Acidic PM and Daily Human Mortality in Three U.S. CitiesEPA Grant Number: R825264
Title: Acidic PM and Daily Human Mortality in Three U.S. Cities
Institution: New York University Medical Center
EPA Project Officer: Chung, Serena
Project Period: November 18, 1996 through November 17, 1999
Project Amount: $383,008
RFA: Air Quality (1996) RFA Text | Recipients Lists
Research Category: Air Quality and Air Toxics , Air
Description:Recent epidemiologic studies have indicated associations between ambient particulate matter (PM) air pollution and increased mortality and morbidity. In the few studies where components of PM have been considered, it has been suggested that the constituents which comprise the mass vary in their relative potencies. Unfortunately, the particle characterizations available for most past epidemiologic studies have been extremely limited (especially for recent time-series studies showing mortality associations with PM10, the mass of particles with da less than 10Fm). Thus, there is presently little epidemiologic basis for evaluating the relative potencies of the various PM mass constituents vis-a-vis human health. Moreover, few studies have evaluated the acute health implications of PM constituents to potentially sensitive subpopulations, such as minorities, the elderly, and those with respiratory disease (e.g. asthma). We have available to us a unique PM database which we propose to analyze to assess the relative roles of various PM components on human mortality and morbidity in the total population and in potentially sensitive subpopulations. The dataset includes daily PM measurements for the Buffalo, NY and New York City, NY metropolitan areas during the years 1988, 1989 and 1990, and for Philadelphia, PA during 1992 and 1993. Our dataset is unique in that it contains years of simultaneously collected daily measurements of multiple PM constituents, including PM10, fine particles (PM2.5), sulfates (SO4=), and acidic aerosols (H+). We will obtain and aggregate daily mortality and hospital admissions records, by race, sex, age, and cause (including contributing causes) for each city, which will then be utilized to evaluate the relative roles of these PM constituents in the PM-mortality and morbidity associations noted in recent years.

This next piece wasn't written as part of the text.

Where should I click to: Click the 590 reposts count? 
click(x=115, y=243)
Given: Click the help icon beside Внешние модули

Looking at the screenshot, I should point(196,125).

The specific hypotheses to be tested in this research are: a) That acidic aerosols represent a PM component that is especially harmful to human health and b) that certain subpopulations are especially susceptible to adverse health effects from ambient PM exposures, either because of higher exposure or biological sensitivity. Time-series analyses will be applied to data sets to test the relative strengths of association between the various PM exposure metrics and the various relevant categories of human mortality/morbidity. This comprehensive assessment of the various PM components' air pollution associations will help provide the basis for quantitative assessments as to: 1) which of these components of PM are most influential in the PM-health associations indicated by past research, and; 2) which subpopulations, if any, may be at most risk of acute adverse health from these PM pollution exposures.